Title: PPI-IRO: a two-stage method for protein-protein interaction extraction based on interaction relation ontology

Authors: Chuan-Xi Li; Peng Chen; Ru-Jing Wang; Xiu-Jie Wang; Ya-Ru Su; Jinyan Li

Addresses: Institute of Intelligent Machines, Chinese Academy of Sciences, Hefei 230031, China; School of Information Science and Technology, University of Science and Technology of China, Hefei 230026, China ' Institute of Intelligent Machines, Chinese Academy of Sciences, Hefei 230031, China; School of Information Science and Technology, University of Science and Technology of China, Hefei 230026, China; Mathematical and Computer Sciences and Engineering Division, King Abdullah University of Science and Technology, Thuwal 23955-6900, Kingdom of Saudi Arabia ' Institute of Intelligent Machines, Chinese Academy of Sciences, Hefei 230031, P.R. China; School of Information Science and Technology, University of Science and Technology of China, Hefei 230026, China ' State Key Laboratory of Plant Genomics, Institute of Genetics and Developmental Biology, Chinese Academy of Sciences, Beijing 100101, China ' Institute of Intelligent Machines, Chinese Academy of Sciences, Hefei 230031, China; School of Information Science and Technology, University of Science and Technology of China, Hefei 230026, China ' Advanced Analytics Institute, University of Technology Sydney, Australia

Abstract: Mining Protein-Protein Interactions (PPIs) from the fast-growing biomedical literature resources has been proven as an effective approach for the identification of biological regulatory networks.
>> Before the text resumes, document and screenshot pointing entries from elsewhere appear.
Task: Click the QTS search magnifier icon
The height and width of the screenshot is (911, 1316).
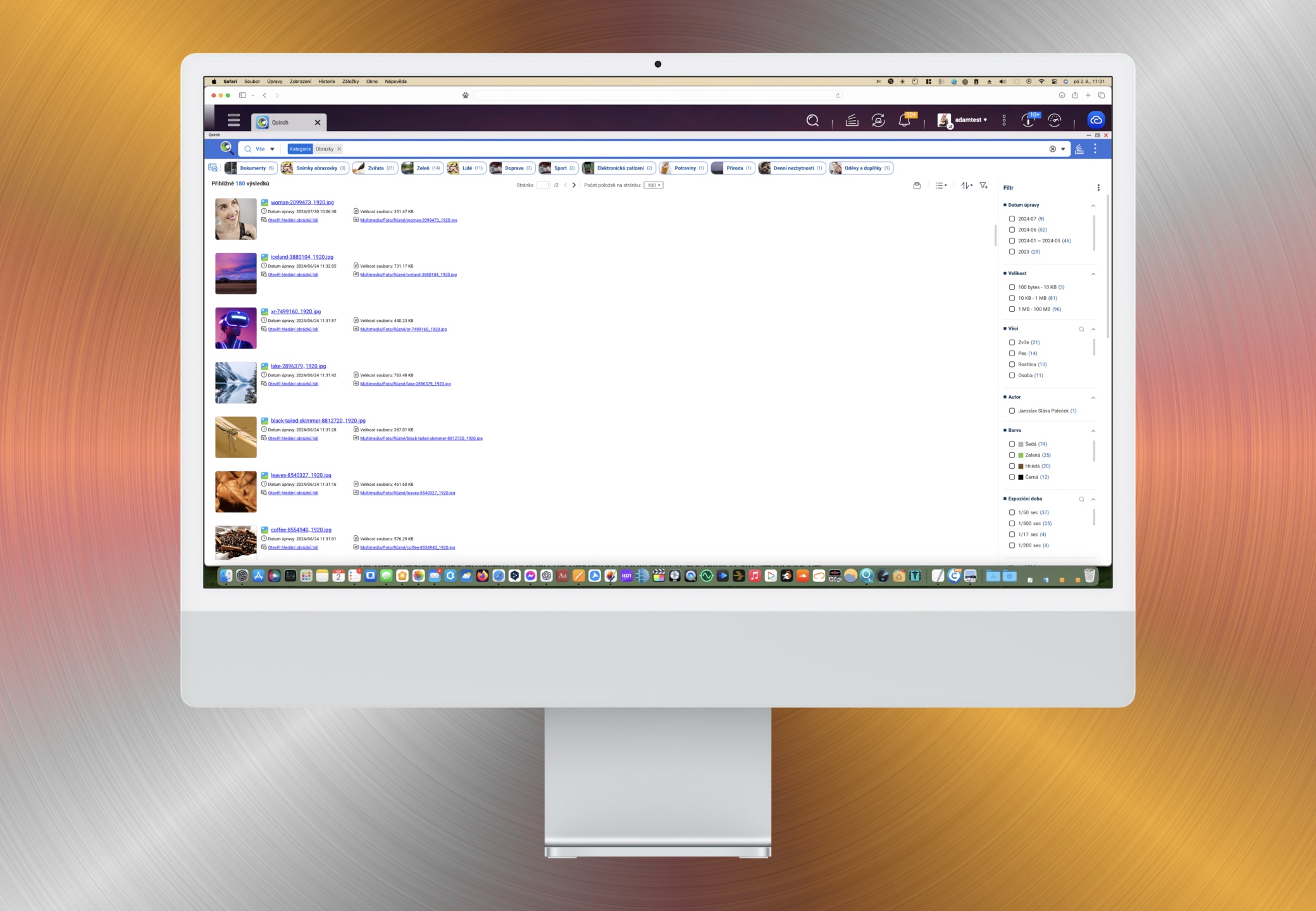Action: tap(812, 120)
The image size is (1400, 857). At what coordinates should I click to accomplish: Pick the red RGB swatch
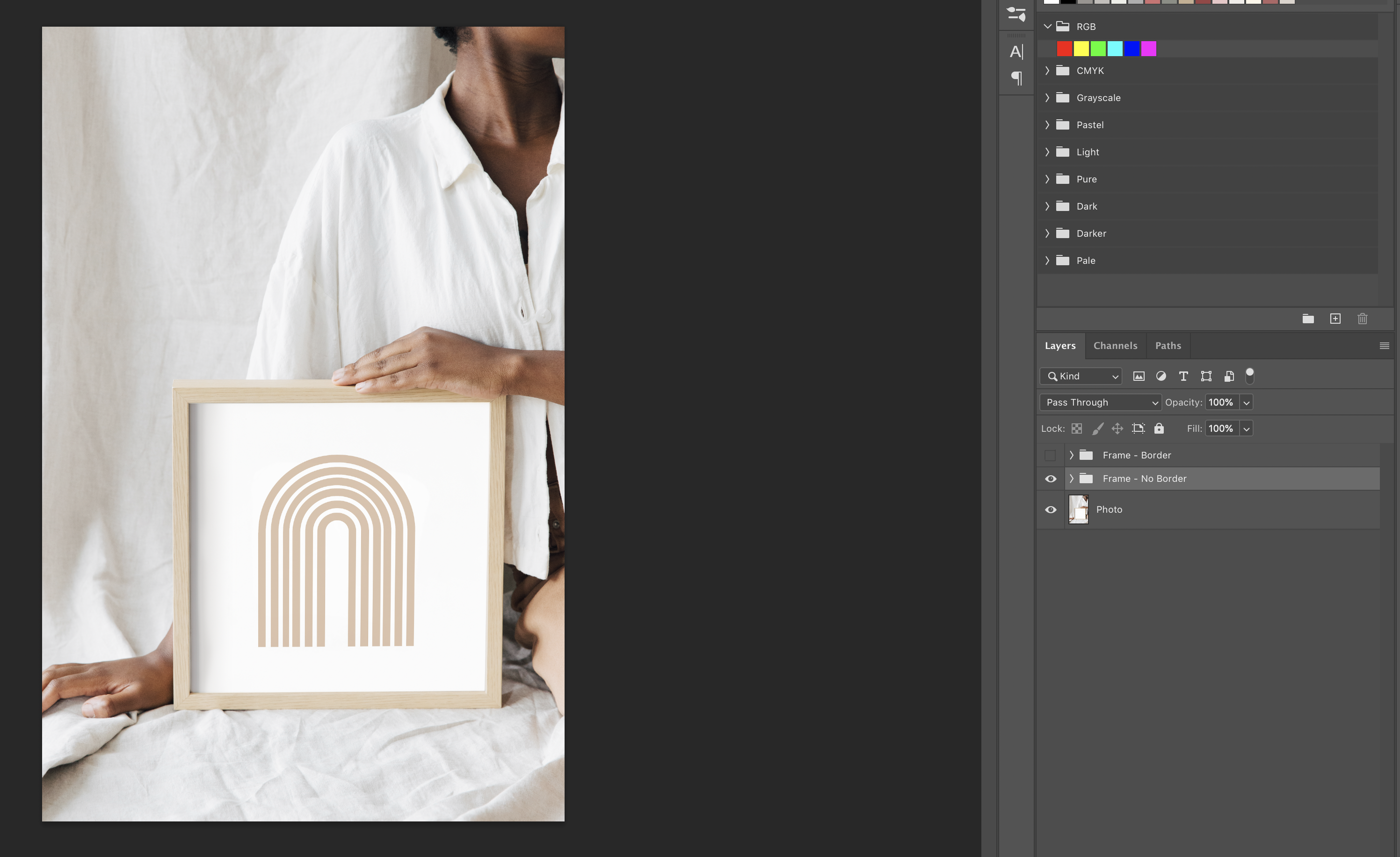tap(1064, 49)

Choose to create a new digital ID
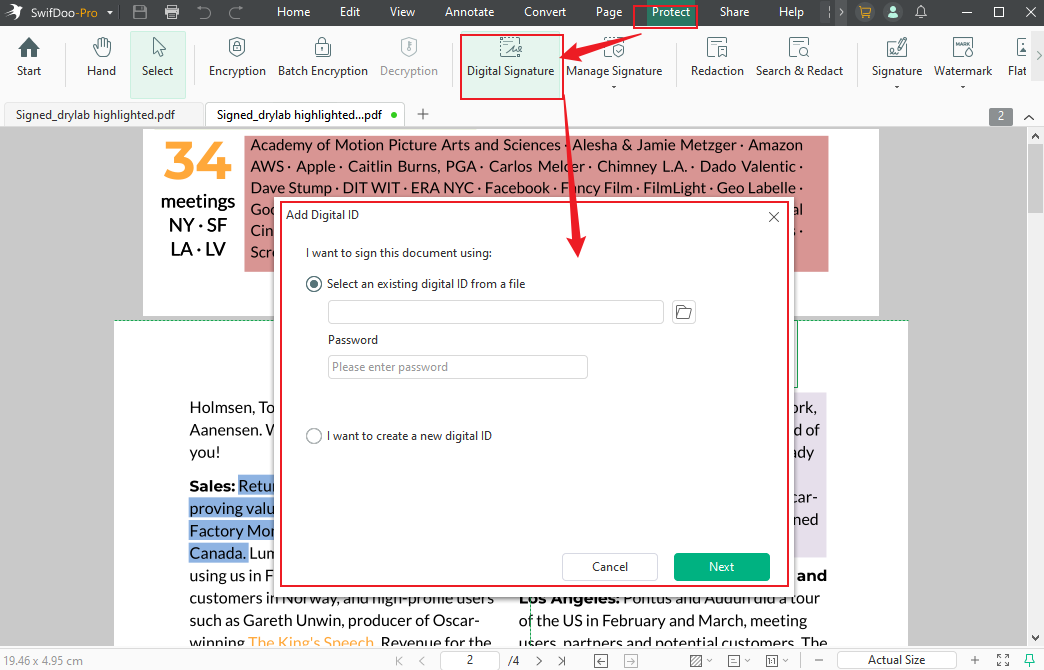pos(313,435)
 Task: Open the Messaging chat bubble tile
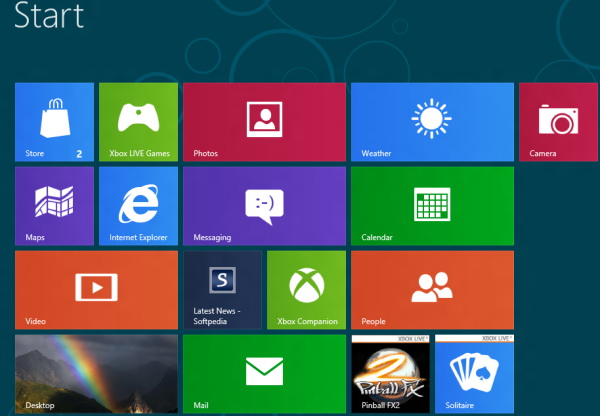point(264,205)
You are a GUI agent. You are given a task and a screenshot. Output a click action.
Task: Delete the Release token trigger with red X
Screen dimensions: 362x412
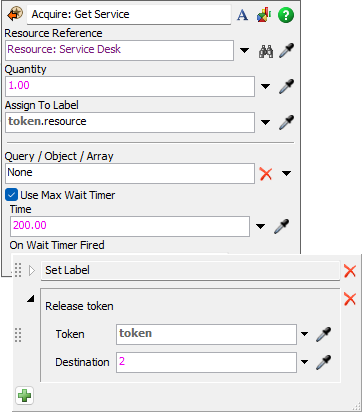[x=350, y=299]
This paper presents a novel method based on the idea of Interaction Relation Ontology (IRO), which specifies and organises words of various proteins interaction relationships. Our method is a two-stage PPI extraction method. At first, IRO is applied in a binary classifier to determine whether sentences contain a relation or not. Then, IRO is taken to guide PPI extraction by building sentence dependency parse tree. Comprehensive and quantitative evaluations and detailed analyses are used to demonstrate the significant performance of IRO on relation sentences classification and PPI extraction. Our PPI extraction method yielded a recall of around 80% and 90% and an F1 of around 54% and 66% on corpora of AIMed and BioInfer, respectively, which are superior to most existing extraction methods.

Keywords: protein-protein interaction; PPI extraction; interaction relation ontology; relation words; sentence typed dependency; relation extraction; text mining; information extraction; bioinformatics; biomedical literature; biological regulatory networks; relationship extraction.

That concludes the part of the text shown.